+++ EXTRACTED RECORDS +++

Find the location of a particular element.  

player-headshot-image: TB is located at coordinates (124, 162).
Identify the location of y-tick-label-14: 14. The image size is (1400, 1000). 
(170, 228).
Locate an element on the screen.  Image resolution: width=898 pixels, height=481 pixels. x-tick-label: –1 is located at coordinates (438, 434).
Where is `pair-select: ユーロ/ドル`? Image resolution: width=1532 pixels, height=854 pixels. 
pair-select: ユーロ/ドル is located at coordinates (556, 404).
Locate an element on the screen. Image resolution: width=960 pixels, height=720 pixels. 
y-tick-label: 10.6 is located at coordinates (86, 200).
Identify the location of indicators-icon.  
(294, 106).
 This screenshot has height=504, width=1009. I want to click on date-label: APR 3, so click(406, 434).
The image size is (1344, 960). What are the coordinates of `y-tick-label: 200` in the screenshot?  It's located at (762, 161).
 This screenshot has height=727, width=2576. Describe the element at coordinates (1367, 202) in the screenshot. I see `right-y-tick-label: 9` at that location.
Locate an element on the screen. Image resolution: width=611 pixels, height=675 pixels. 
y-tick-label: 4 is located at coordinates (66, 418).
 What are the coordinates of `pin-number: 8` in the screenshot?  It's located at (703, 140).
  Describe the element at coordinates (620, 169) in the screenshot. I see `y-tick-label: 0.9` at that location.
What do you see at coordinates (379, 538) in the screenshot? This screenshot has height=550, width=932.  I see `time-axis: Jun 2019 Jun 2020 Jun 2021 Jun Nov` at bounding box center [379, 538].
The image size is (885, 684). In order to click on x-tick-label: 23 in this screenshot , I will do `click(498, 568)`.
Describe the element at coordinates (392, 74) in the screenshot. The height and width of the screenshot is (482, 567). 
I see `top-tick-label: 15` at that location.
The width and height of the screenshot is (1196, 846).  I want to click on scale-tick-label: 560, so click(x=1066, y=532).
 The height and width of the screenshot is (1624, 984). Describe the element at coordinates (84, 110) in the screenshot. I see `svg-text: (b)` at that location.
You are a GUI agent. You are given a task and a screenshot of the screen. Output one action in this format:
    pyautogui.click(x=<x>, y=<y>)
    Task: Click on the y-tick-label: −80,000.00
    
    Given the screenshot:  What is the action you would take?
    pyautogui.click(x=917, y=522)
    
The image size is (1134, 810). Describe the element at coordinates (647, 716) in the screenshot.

+++

__EXERCISE DETAILS__. Extract all of the records above verbatim, reproducing every line with its original wording, spacing, and punctuation.

__RESPONSE TO THIS EXERCISE__.
Find the location of a particular element.  

player-headshot-image: TB is located at coordinates (124, 162).
Identify the location of y-tick-label-14: 14. The image size is (1400, 1000). 
(170, 228).
Locate an element on the screen.  Image resolution: width=898 pixels, height=481 pixels. x-tick-label: –1 is located at coordinates (438, 434).
Where is `pair-select: ユーロ/ドル`? Image resolution: width=1532 pixels, height=854 pixels. 
pair-select: ユーロ/ドル is located at coordinates (556, 404).
Locate an element on the screen. Image resolution: width=960 pixels, height=720 pixels. 
y-tick-label: 10.6 is located at coordinates (86, 200).
Identify the location of indicators-icon.  
(294, 106).
 This screenshot has height=504, width=1009. I want to click on date-label: APR 3, so click(406, 434).
The image size is (1344, 960). What are the coordinates of `y-tick-label: 200` in the screenshot?  It's located at (762, 161).
 This screenshot has height=727, width=2576. Describe the element at coordinates (1367, 202) in the screenshot. I see `right-y-tick-label: 9` at that location.
Locate an element on the screen. Image resolution: width=611 pixels, height=675 pixels. 
y-tick-label: 4 is located at coordinates (66, 418).
 What are the coordinates of `pin-number: 8` in the screenshot?  It's located at (703, 140).
  Describe the element at coordinates (620, 169) in the screenshot. I see `y-tick-label: 0.9` at that location.
What do you see at coordinates (379, 538) in the screenshot? This screenshot has height=550, width=932.  I see `time-axis: Jun 2019 Jun 2020 Jun 2021 Jun Nov` at bounding box center [379, 538].
The image size is (885, 684). In order to click on x-tick-label: 23 in this screenshot , I will do `click(498, 568)`.
Describe the element at coordinates (392, 74) in the screenshot. The height and width of the screenshot is (482, 567). 
I see `top-tick-label: 15` at that location.
The width and height of the screenshot is (1196, 846).  I want to click on scale-tick-label: 560, so click(x=1066, y=532).
 The height and width of the screenshot is (1624, 984). Describe the element at coordinates (84, 110) in the screenshot. I see `svg-text: (b)` at that location.
You are a GUI agent. You are given a task and a screenshot of the screen. Output one action in this format:
    pyautogui.click(x=<x>, y=<y>)
    Task: Click on the y-tick-label: −80,000.00
    
    Given the screenshot:  What is the action you would take?
    pyautogui.click(x=917, y=522)
    
The image size is (1134, 810). Describe the element at coordinates (647, 716) in the screenshot.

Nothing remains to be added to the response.